Police officers wear POA masks (in violation of policy) at a demonstration

In fact, the two letters, which were given to the supervisors just two hours before the final vote, include no legally binding guarantees that the cops will do anything they haven’t already done.

“It’s a complete nothing,” longtime police-reform advocate John Crew told me. “It’s not even an agreement.”

The letters, copies of which were provided to me after a San Francisco Sunshine Ordinance request, simply confirm what is already in state law and say that the POA will work “collaboratively” on reforms.

Here’s the entire text of the first letter, from Amalia Martinez, acting director of employee relations for the city:

I write to confirm the parties’ understanding and interpretation of Section 4, Negotiations Responsibility, of the 2018-2021 Memorandum of Understanding (MOU) between the City and County of San Francisco (City) and the San Francisco Police Officers Association (SFPOA). That provision requires the City to provide reasonable written notice to the SFPOA on any proposed change within the scope of representation as specified in Government Code section 3504.5, and to meet and confer with the SFPOA about the proposed change if the SFPOA timely requests to do so. The City interprets its meet and confer obligations under this MOU provision to be equivalent to the City’s meet and confer obligations under state law and City Charter section A8.590-4. The City agrees that under state law and Charter section A8.590-4, when the City proposes a change that involves a management rights’ decision that affects POA members, the City must provide notice to the POA and upon request meet and confer on identified effects within the scope of representation. This MOU provision does not expand the City’s bargaining requirements, or require the City to meet and confer on permissive subjects. Please sign below to confirm the POA’s agreement with this interpretation.
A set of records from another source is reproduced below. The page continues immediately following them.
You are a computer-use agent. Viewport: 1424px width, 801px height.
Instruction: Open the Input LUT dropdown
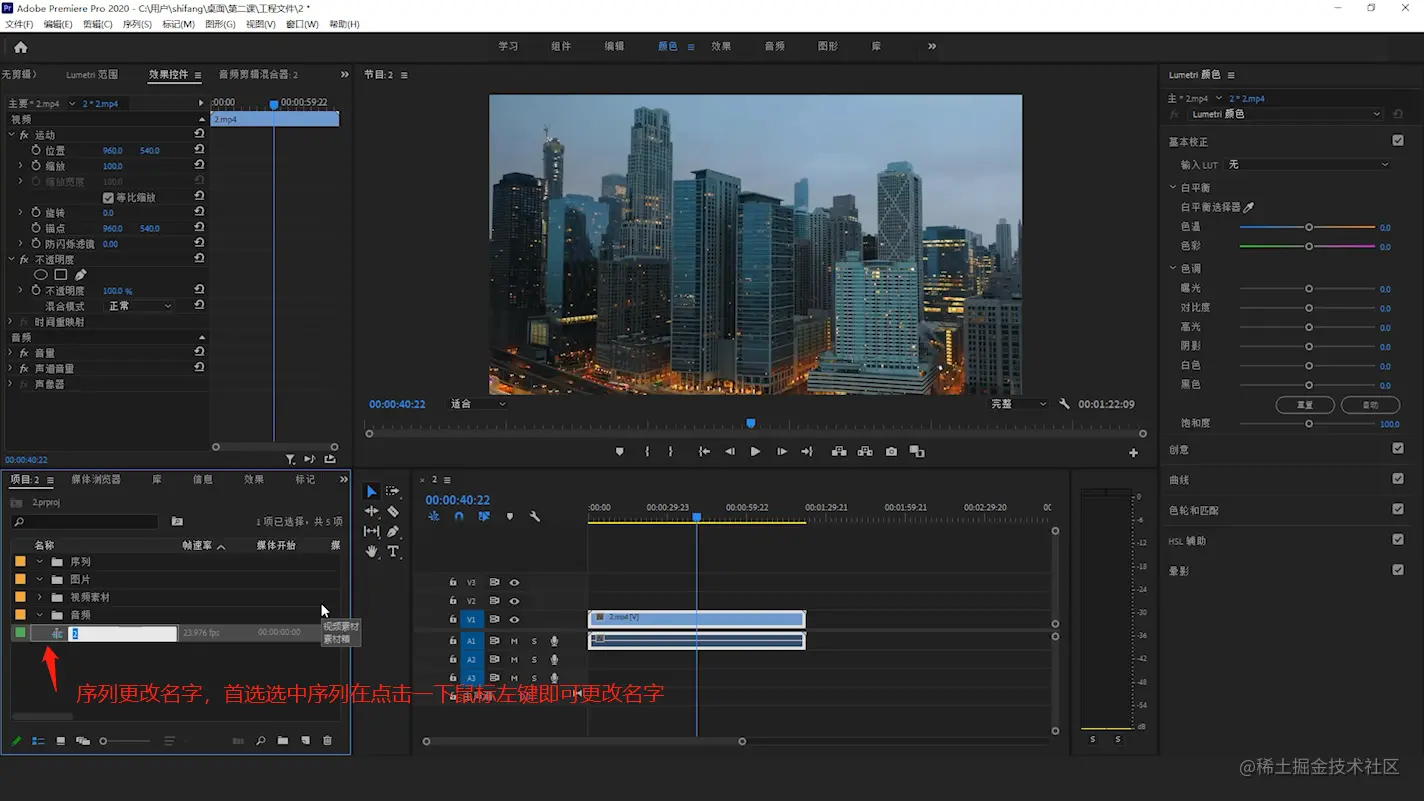[1308, 164]
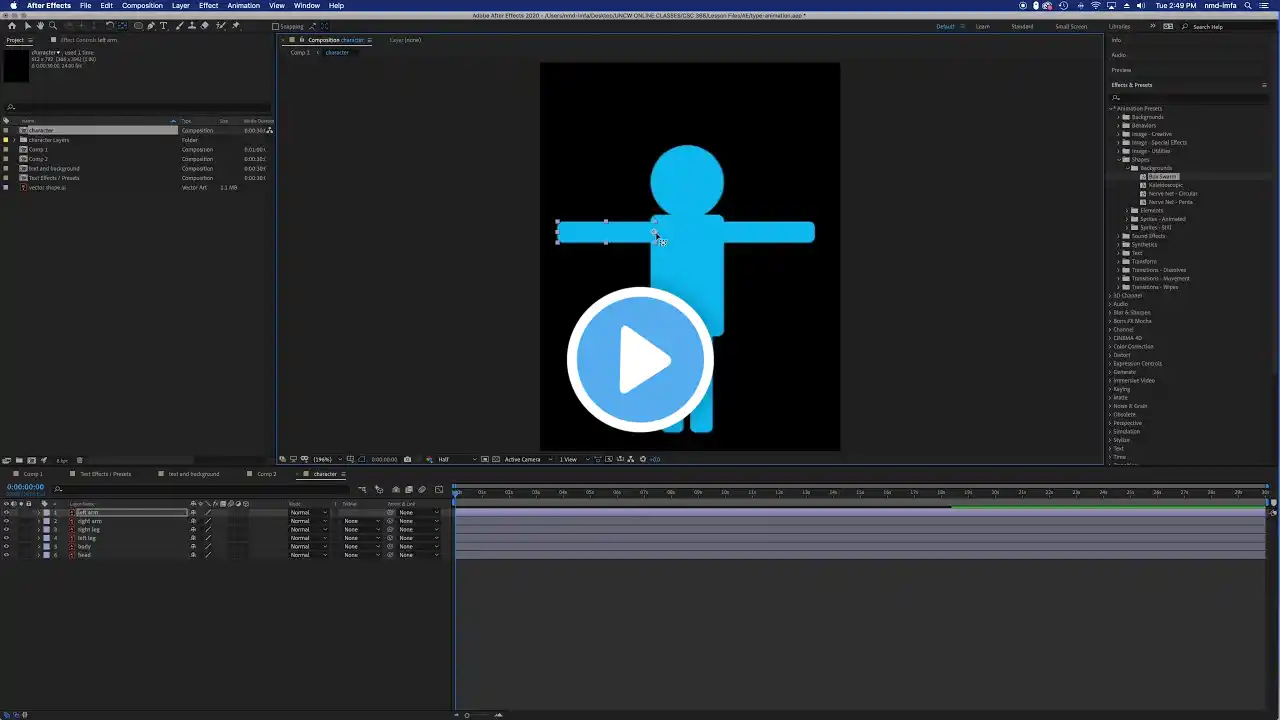
Task: Expand the Behaviors presets folder
Action: point(1119,126)
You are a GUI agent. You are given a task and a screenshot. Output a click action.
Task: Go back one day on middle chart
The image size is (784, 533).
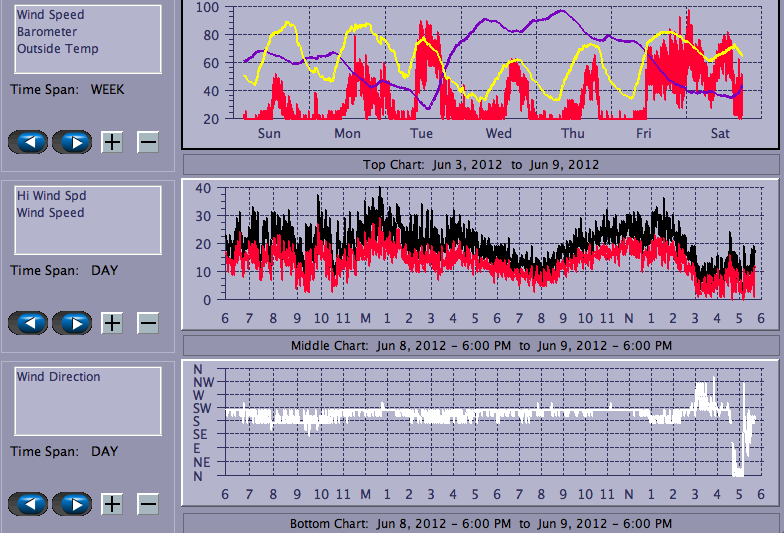point(27,323)
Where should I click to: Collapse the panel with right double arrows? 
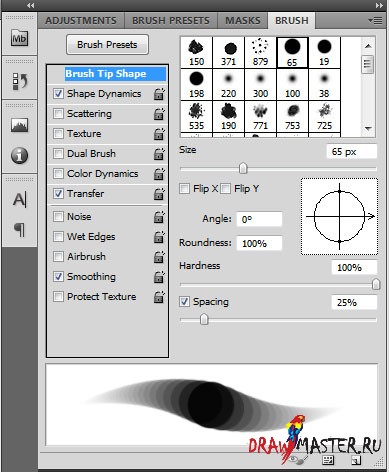tap(379, 5)
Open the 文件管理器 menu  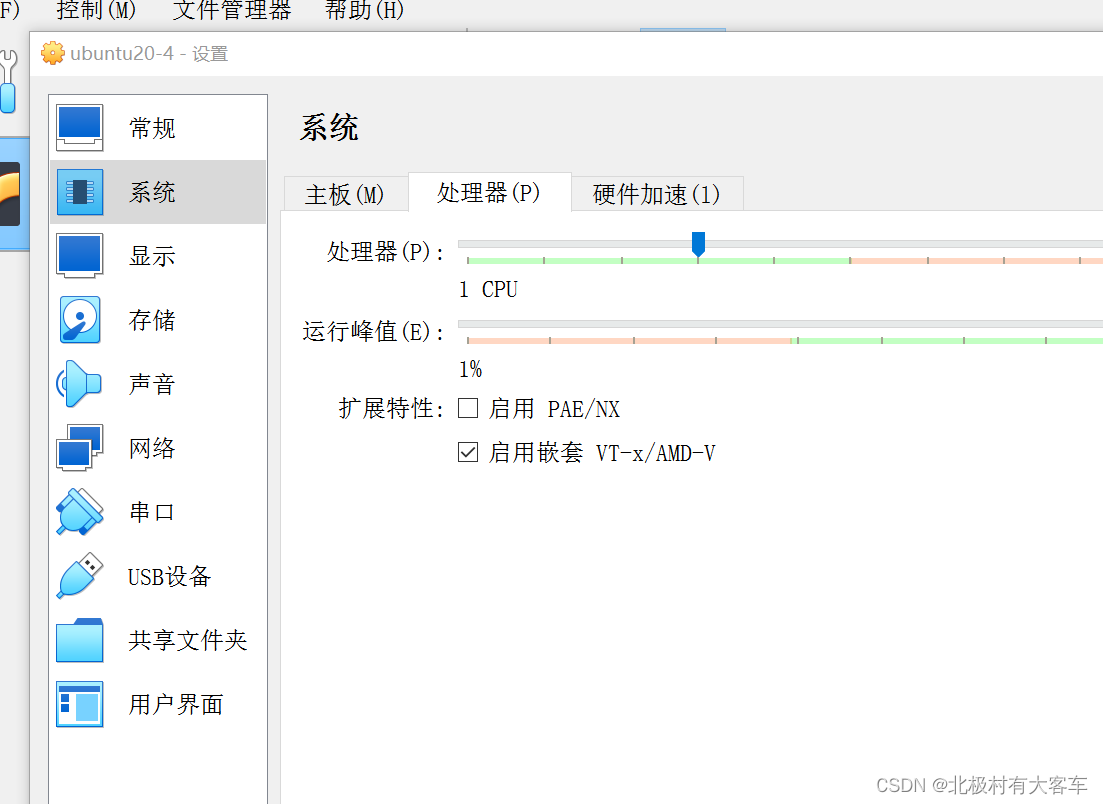tap(232, 10)
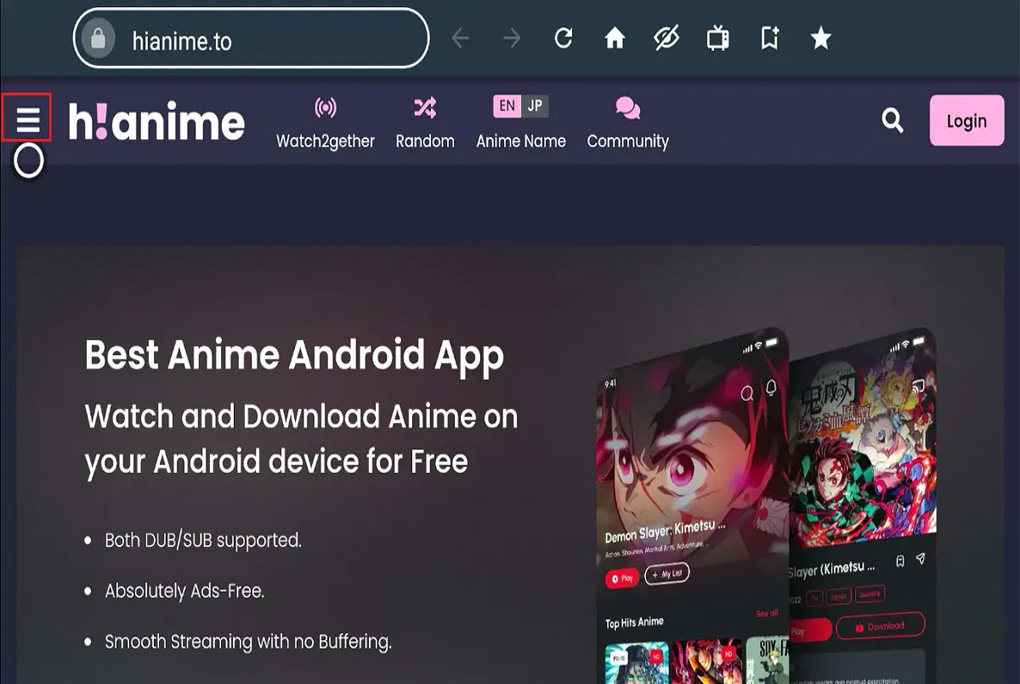Set anime name language to EN

point(508,104)
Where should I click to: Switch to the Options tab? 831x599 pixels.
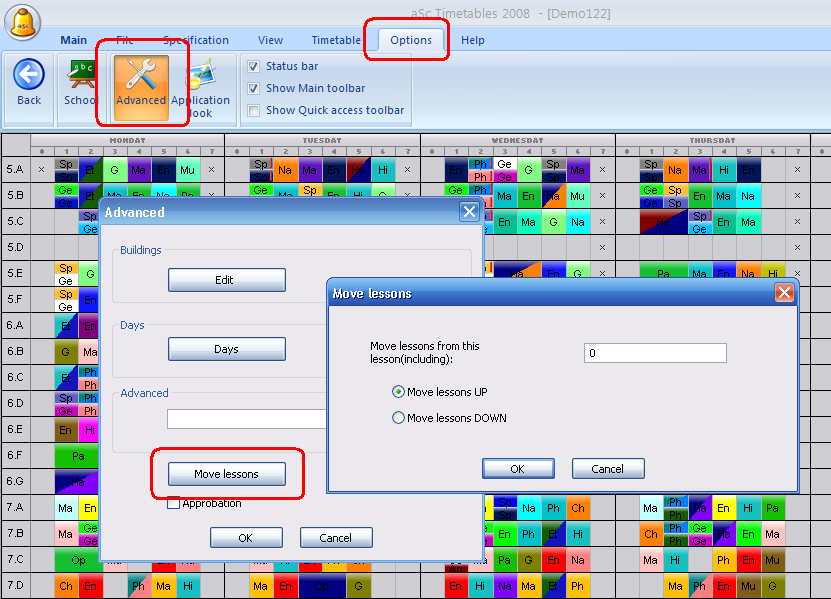pos(411,40)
That’s it. The POA agrees to accept state law. Nothing more.

Nowhere does the letter say that the POA will stop using “meet and confer” as a way to delay reforms (as it has done repeatedly in recent years). Nowhere does it say that the city can, for example, ban the sort of chokeholds that killed George Floyd or decline to arm cops with Tasers without going through a lengthy meet-and-confer process.

Then there’s the letter the POA sent to the city Here it is:

Again: No promises not to demand meet-and-confer on those changes. No promises to go along with the city’s new policies. Just an agreement to “work collaboratively” on the “interests, goals, and objectives” of the reforms.

And by the way: If the cops agree to shift some calls away from armed law-enforcement response, that’s fine – but it’s going to take money to fund the other responders. That money, by any logic, ought to come out of the Police Department (that is, we won’t need as many cops). Otherwise, we are just paying the cops more to do less work.

Sup. Aaron Peskin told me that the letters, while not exactly “good,” were a step in the right direction and a sign that the POA realizes it can no longer be an obstacle to needed changes in the department. At least, he said, the POA agreed to follow state law on meet and confer – which has not always been the case in the past.

Sup. Dean Preston, who voted against the agreement, said that “in a sense, it’s pretty meaningless, and that’s all we got.  We did not achieve meaningful reforms, that’s pretty clear.”

Peskin told me he’s convinced that the POA is changing (not necessarily because the cops want to but because they know they have to). I hope he’s right. I hope this starts a new era of collaborative – and meaningful – police reforms.

But I’m less optimistic than Peskin is.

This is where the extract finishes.